Cullen was asked yesterday about what McRae describes as a “culture of silence” that sees coaches, and players themselves, heaping pressure on injured bodies to take the field of play (and therefore shaving years off hugely promising careers for short term gain). “The nature of professional sport means there is always a shortterm focus,” said Cullen.

Second Captains

“There is always the big game coming up. Everyone feels that responsibility. Players feel that responsibility on the organisation, on the club, and they want to go out and try to fix the problems or go on and play at the next level. Everyone has that feeling that there is somebody coming up on the inside.

“I totally understand that. Especially in Ireland you have to have an eye on the bigger picture. We have smaller resources so we need to manage those resources very, very carefully.”
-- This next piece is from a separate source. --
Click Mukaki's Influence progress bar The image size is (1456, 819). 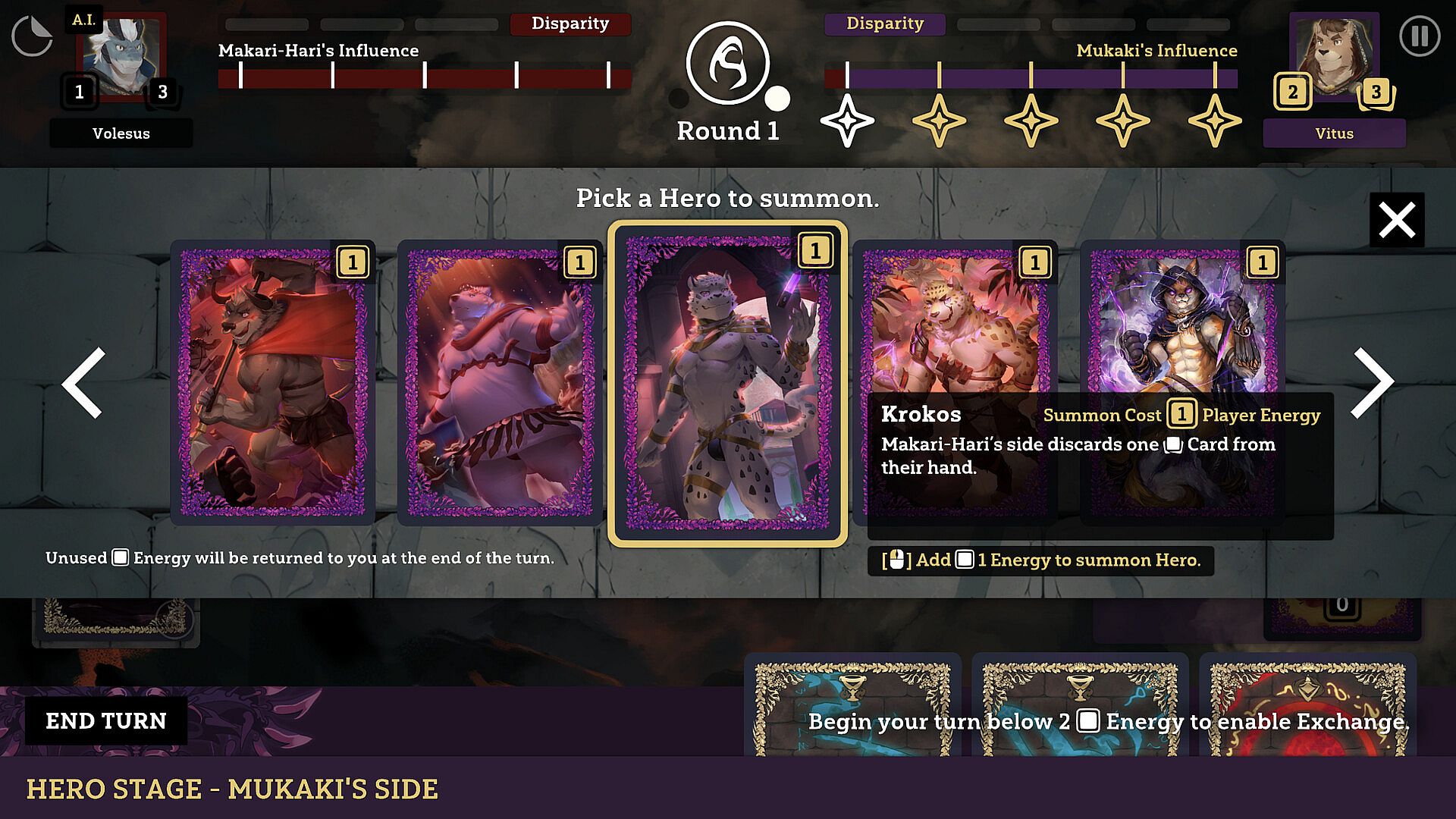click(x=1031, y=78)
The comparison between Corbisiero taking time out to heal injuries while Healy battles on from one injury to the next is presented to Cullen.

“We try to manage the group as best we can. We are very fortunate in Leinster that we have a team of medics and strength and conditioners whose number one focus is the welfare of the players.

Keep trucking

“Sometimes a player will say ‘No, I’m fine,’ and want to keep trucking, so it is important that we have those strong medics.”
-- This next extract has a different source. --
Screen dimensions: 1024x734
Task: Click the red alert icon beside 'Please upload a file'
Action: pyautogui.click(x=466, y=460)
Corbisiero said while playing English club rugby that “in a grey area, my experience is that the decision leans towards the player playing.”

Isa Nacewa retired for two seasons only to return to Dublin last summer as Leinster captain (after Kevin McLaughlin’s enforced retirement from concussion). “It’s not only the physical freshening up but mentally as well,” said Nacewa. “It can do the body wonders.”

O’Brien’s current problem is a complicated hamstring tear. “Seán had some fibres intact, it wasn’t a complete rupture, like some of the other players [Healy last year] who have had those ruptured hamstrings,” Cullen explained.

“It’s quite a complicated injury so it’s slower than we would have liked.”

It’s unclear when Healy, who just signed a new three-year national contract, will return.

“Cian Healy is a very unique individual, a great competitor, and he has been managing himself, carrying a couple of niggles over the last while. We are just trying to manage him as best as possible. To do what’s best for him.”

Luke Fitzgerald’s latest in a long line of injuries is to his medial ligament.

“It’s nothing major. Hopefully he will be available for our next game.”

All these physical problems seem never-ending because when fit the value of these players is so obvious. It has significantly altered where Leinster’s could have been by now. Johnny Sexton noticed as much on his return from Paris.